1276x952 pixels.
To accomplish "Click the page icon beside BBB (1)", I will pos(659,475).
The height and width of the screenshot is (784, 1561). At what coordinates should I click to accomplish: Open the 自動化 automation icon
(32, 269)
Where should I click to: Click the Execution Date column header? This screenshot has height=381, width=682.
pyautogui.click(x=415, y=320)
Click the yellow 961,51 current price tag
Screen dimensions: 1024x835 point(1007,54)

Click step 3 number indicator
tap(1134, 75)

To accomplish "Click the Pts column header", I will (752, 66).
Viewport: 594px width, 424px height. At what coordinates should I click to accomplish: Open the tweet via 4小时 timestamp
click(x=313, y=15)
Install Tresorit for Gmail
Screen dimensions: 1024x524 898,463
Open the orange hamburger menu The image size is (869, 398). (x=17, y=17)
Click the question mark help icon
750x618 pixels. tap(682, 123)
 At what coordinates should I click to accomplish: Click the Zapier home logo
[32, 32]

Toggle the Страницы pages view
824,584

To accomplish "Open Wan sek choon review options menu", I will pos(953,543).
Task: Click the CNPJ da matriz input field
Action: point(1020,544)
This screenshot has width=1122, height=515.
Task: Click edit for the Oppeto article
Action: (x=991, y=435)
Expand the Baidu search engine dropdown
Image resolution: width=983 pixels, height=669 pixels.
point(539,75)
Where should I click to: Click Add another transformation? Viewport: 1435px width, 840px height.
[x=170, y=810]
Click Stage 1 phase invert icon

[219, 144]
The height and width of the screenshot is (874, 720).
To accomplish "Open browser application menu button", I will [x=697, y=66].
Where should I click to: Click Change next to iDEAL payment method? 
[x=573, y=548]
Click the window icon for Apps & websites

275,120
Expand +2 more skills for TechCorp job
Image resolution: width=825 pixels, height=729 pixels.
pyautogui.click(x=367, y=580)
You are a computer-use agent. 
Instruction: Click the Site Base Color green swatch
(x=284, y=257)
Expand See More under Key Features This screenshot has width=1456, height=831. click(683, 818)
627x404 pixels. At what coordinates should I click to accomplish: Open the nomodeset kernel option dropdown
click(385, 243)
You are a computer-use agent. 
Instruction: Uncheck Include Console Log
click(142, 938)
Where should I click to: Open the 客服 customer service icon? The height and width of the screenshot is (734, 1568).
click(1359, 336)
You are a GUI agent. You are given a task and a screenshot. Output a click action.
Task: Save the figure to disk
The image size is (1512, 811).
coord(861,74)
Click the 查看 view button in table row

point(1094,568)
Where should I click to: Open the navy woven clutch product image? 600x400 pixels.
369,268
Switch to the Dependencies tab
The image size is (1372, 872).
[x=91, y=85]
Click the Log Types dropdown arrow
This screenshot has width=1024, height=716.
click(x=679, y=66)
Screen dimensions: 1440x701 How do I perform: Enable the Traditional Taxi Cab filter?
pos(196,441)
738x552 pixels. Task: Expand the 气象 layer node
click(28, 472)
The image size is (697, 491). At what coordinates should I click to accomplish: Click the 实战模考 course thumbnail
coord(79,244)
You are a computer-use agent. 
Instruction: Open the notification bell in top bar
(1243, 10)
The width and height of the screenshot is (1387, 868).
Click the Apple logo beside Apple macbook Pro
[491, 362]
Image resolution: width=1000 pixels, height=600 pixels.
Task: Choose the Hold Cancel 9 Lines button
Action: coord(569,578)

* * *

* EXERCISE GOAL: Turn every line of the records above into a numbered list, dropping the blank lines.

* RESULT OF THE TASK:
1. 1276x952 pixels.
2. To accomplish "Click the page icon beside BBB (1)", I will pos(659,475).
3. The height and width of the screenshot is (784, 1561). At what coordinates should I click to accomplish: Open the 自動化 automation icon
4. (32, 269)
5. Where should I click to: Click the Execution Date column header? This screenshot has height=381, width=682.
6. pyautogui.click(x=415, y=320)
7. Click the yellow 961,51 current price tag
8. Screen dimensions: 1024x835 point(1007,54)
9. Click step 3 number indicator
10. tap(1134, 75)
11. To accomplish "Click the Pts column header", I will (752, 66).
12. Viewport: 594px width, 424px height. At what coordinates should I click to accomplish: Open the tweet via 4小时 timestamp
13. click(x=313, y=15)
14. Install Tresorit for Gmail
15. Screen dimensions: 1024x524 898,463
16. Open the orange hamburger menu The image size is (869, 398). (x=17, y=17)
17. Click the question mark help icon
18. 750x618 pixels. tap(682, 123)
19.  At what coordinates should I click to accomplish: Click the Zapier home logo
20. [32, 32]
21. Toggle the Страницы pages view
22. 824,584
23. To accomplish "Open Wan sek choon review options menu", I will pos(953,543).
24. Task: Click the CNPJ da matriz input field
25. Action: point(1020,544)
26. This screenshot has width=1122, height=515.
27. Task: Click edit for the Oppeto article
28. Action: (x=991, y=435)
29. Expand the Baidu search engine dropdown
30. Image resolution: width=983 pixels, height=669 pixels.
31. point(539,75)
32. Where should I click to: Click Add another transformation? Viewport: 1435px width, 840px height.
33. [x=170, y=810]
34. Click Stage 1 phase invert icon
35. [219, 144]
36. The height and width of the screenshot is (874, 720).
37. To accomplish "Open browser application menu button", I will [x=697, y=66].
38. Where should I click to: Click Change next to iDEAL payment method? 
39. [x=573, y=548]
40. Click the window icon for Apps & websites
41. 275,120
42. Expand +2 more skills for TechCorp job
43. Image resolution: width=825 pixels, height=729 pixels.
44. pyautogui.click(x=367, y=580)
45. You are a computer-use agent. 
46. Instruction: Click the Site Base Color green swatch
47. (x=284, y=257)
48. Expand See More under Key Features This screenshot has width=1456, height=831. click(683, 818)
49. 627x404 pixels. At what coordinates should I click to accomplish: Open the nomodeset kernel option dropdown
50. click(385, 243)
51. You are a computer-use agent. 
52. Instruction: Uncheck Include Console Log
53. click(142, 938)
54. Where should I click to: Open the 客服 customer service icon? The height and width of the screenshot is (734, 1568).
55. click(1359, 336)
56. You are a GUI agent. You are given a task and a screenshot. Output a click action.
57. Task: Save the figure to disk
58. The image size is (1512, 811).
59. coord(861,74)
60. Click the 查看 view button in table row
61. point(1094,568)
62. Where should I click to: Open the navy woven clutch product image? 600x400 pixels.
63. 369,268
64. Switch to the Dependencies tab
65. The image size is (1372, 872).
66. [x=91, y=85]
67. Click the Log Types dropdown arrow
68. This screenshot has width=1024, height=716.
69. click(x=679, y=66)
70. Screen dimensions: 1440x701 How do I perform: Enable the Traditional Taxi Cab filter?
71. pos(196,441)
72. 738x552 pixels. Task: Expand the 气象 layer node
73. click(28, 472)
74. The image size is (697, 491). At what coordinates should I click to accomplish: Click the 实战模考 course thumbnail
75. coord(79,244)
76. You are a computer-use agent. 
77. Instruction: Open the notification bell in top bar
78. (1243, 10)
79. The width and height of the screenshot is (1387, 868).
80. Click the Apple logo beside Apple macbook Pro
81. [491, 362]
82. Image resolution: width=1000 pixels, height=600 pixels.
83. Task: Choose the Hold Cancel 9 Lines button
84. Action: coord(569,578)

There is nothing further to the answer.